### Activity
Word for word, transcribe all of the records.
─── Source material
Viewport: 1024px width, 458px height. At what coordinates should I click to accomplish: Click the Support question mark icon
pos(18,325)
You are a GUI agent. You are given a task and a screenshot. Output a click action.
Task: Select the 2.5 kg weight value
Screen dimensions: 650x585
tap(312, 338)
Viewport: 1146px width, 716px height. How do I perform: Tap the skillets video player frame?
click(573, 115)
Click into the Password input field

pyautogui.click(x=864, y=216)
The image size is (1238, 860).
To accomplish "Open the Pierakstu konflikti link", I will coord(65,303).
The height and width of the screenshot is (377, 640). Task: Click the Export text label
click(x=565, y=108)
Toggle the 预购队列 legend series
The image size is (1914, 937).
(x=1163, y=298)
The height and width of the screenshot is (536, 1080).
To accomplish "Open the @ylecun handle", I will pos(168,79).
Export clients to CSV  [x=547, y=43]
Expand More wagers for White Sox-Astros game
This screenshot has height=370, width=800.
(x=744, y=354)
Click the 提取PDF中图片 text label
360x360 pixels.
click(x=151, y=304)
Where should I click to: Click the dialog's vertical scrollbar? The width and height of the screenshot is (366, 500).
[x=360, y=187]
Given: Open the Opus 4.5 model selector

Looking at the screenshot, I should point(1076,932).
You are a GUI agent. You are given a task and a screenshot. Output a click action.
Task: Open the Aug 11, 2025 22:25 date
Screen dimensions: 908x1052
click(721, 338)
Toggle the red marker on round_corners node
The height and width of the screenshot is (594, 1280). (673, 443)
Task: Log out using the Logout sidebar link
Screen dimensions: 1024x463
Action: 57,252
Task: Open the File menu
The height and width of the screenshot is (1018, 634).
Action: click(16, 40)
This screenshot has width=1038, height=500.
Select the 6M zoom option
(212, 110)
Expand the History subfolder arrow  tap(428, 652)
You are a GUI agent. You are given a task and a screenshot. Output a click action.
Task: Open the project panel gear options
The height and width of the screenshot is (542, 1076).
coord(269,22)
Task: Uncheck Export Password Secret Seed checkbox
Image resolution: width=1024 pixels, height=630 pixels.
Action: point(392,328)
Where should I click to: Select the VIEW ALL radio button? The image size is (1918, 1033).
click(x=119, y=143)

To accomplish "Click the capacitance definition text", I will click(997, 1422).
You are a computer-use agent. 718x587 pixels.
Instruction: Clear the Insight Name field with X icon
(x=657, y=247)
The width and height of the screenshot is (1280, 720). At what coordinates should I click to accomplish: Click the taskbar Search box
──────
### Your solution
Viewport: 1024px width, 458px height. At what coordinates should I click to accomplish: Click the Support question mark icon
pos(18,325)
You are a GUI agent. You are given a task and a screenshot. Output a click action.
Task: Select the 2.5 kg weight value
Screen dimensions: 650x585
tap(312, 338)
Viewport: 1146px width, 716px height. How do I perform: Tap the skillets video player frame?
click(573, 115)
Click into the Password input field

pyautogui.click(x=864, y=216)
The image size is (1238, 860).
To accomplish "Open the Pierakstu konflikti link", I will coord(65,303).
The height and width of the screenshot is (377, 640). Task: Click the Export text label
click(x=565, y=108)
Toggle the 预购队列 legend series
The image size is (1914, 937).
(x=1163, y=298)
The height and width of the screenshot is (536, 1080).
To accomplish "Open the @ylecun handle", I will pos(168,79).
Export clients to CSV  [x=547, y=43]
Expand More wagers for White Sox-Astros game
This screenshot has height=370, width=800.
(x=744, y=354)
Click the 提取PDF中图片 text label
360x360 pixels.
click(x=151, y=304)
Where should I click to: Click the dialog's vertical scrollbar? The width and height of the screenshot is (366, 500).
[x=360, y=187]
Given: Open the Opus 4.5 model selector

Looking at the screenshot, I should point(1076,932).
You are a GUI agent. You are given a task and a screenshot. Output a click action.
Task: Open the Aug 11, 2025 22:25 date
Screen dimensions: 908x1052
click(721, 338)
Toggle the red marker on round_corners node
The height and width of the screenshot is (594, 1280). (673, 443)
Task: Log out using the Logout sidebar link
Screen dimensions: 1024x463
Action: 57,252
Task: Open the File menu
The height and width of the screenshot is (1018, 634).
Action: click(16, 40)
This screenshot has width=1038, height=500.
Select the 6M zoom option
(212, 110)
Expand the History subfolder arrow  tap(428, 652)
You are a GUI agent. You are given a task and a screenshot. Output a click action.
Task: Open the project panel gear options
The height and width of the screenshot is (542, 1076).
coord(269,22)
Task: Uncheck Export Password Secret Seed checkbox
Image resolution: width=1024 pixels, height=630 pixels.
Action: point(392,328)
Where should I click to: Select the VIEW ALL radio button? The image size is (1918, 1033).
click(x=119, y=143)

To accomplish "Click the capacitance definition text", I will click(997, 1422).
You are a computer-use agent. 718x587 pixels.
Instruction: Clear the Insight Name field with X icon
(x=657, y=247)
The width and height of the screenshot is (1280, 720). At what coordinates should I click to accomplish: Click the taskbar Search box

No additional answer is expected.